BEGIN Source extract

# wax moths in my swarm trap???



## FlowerPlanter (Aug 3, 2011)

Spray it with BT, it can protect your comb for years, it is safe for bee and is organic.

I would refreeze this one, then spay.

http://www.beesource.com/forums/showthread.php?225796-Agree-WG-Bt-Aizawai-Powder

if you need a pound or more check amazon


----------



## KQ6AR (May 13, 2008)

I also use BT on my drawn swarm trap frames.


----------



## Robert E (Aug 8, 2008)

What is BT


----------



## flatfootflukey (Jun 15, 2010)

thanks for the advise as always it is greatly appreciated!!
got them back in the freezer now and will get some BT.


----------



## Robert E (Aug 8, 2008)

can someone tell me what BT is please ?


----------



## FlowerPlanter (Aug 3, 2011)

Robert E said:


> can someone tell me what BT is please ?


http://www.conknet.com/~planter/garden/bt.html

http://www.amazon.com/Xentari-XenTari-BT/dp/B004CZ1MOM

http://www.beesource.com/forums/show...Aizawai-Powder


----------



## Robert E (Aug 8, 2008)

FlowerPlanter,Thank you


----------

END Source extract

→ Given problem 1:
In the wax moth thread, where does FlowerPlanter suggest looking for a pound or more of BT?
→ Given problem 2:
Copy the wax moth thread from the words "I would refreeze" through "swarm trap frames.", changing "refreeze" to "freeze again".

BEGIN Data lines

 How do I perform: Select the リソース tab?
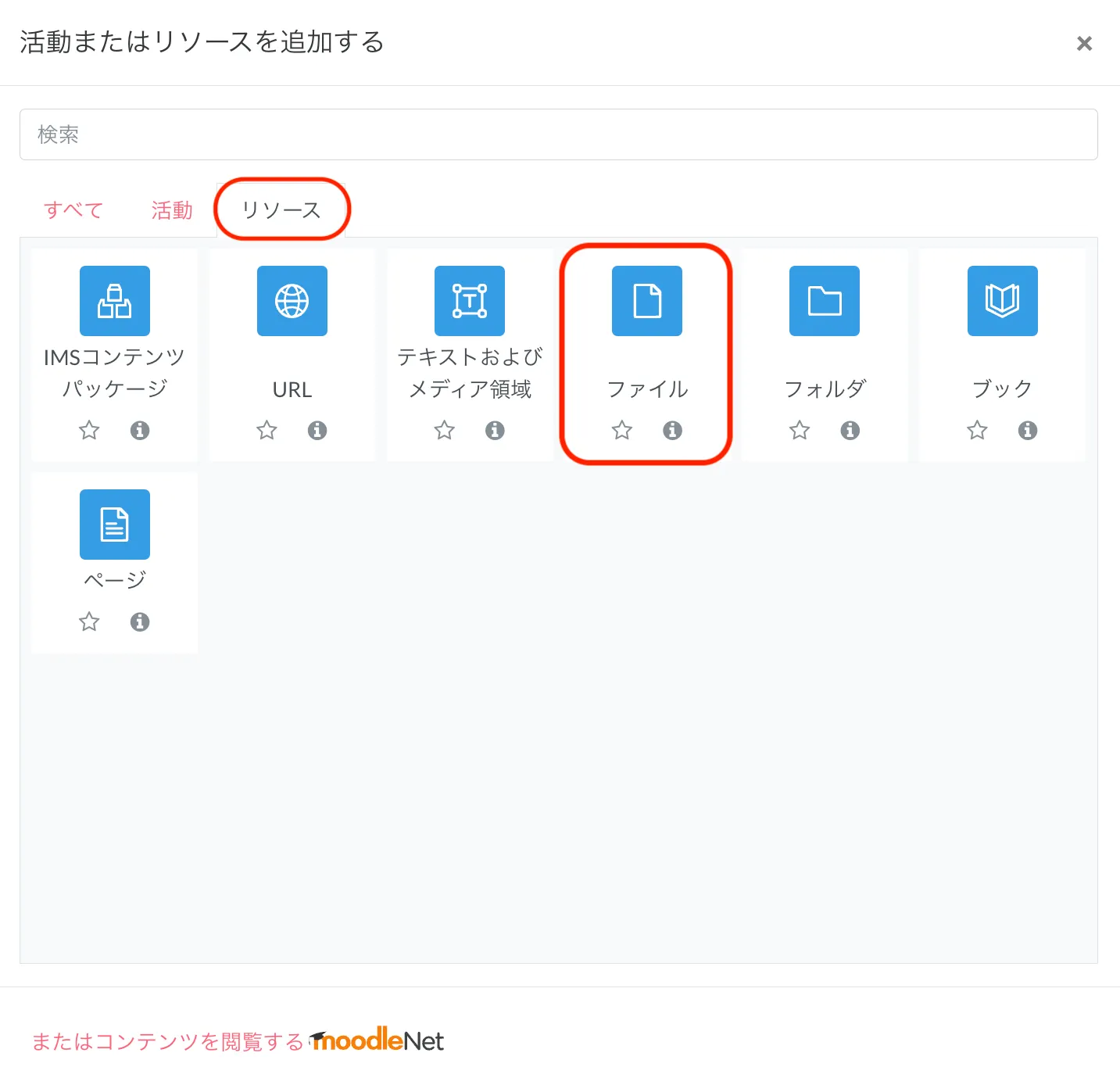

END Data lines

→ Full output 1:
Amazon.

→ Full output 2:
I would freeze again this one, then spay.

http://www.beesource.com/forums/showthread.php?225796-Agree-WG-Bt-Aizawai-Powder

if you need a pound or more check amazon


----------



## KQ6AR (May 13, 2008)

I also use BT on my drawn swarm trap frames.